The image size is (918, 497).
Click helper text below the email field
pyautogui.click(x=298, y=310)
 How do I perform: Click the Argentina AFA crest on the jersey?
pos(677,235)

==*==

Work item: Transcribe every entry exactly as it reads.

Response:
The image size is (918, 497).
Click helper text below the email field
pyautogui.click(x=298, y=310)
 How do I perform: Click the Argentina AFA crest on the jersey?
pos(677,235)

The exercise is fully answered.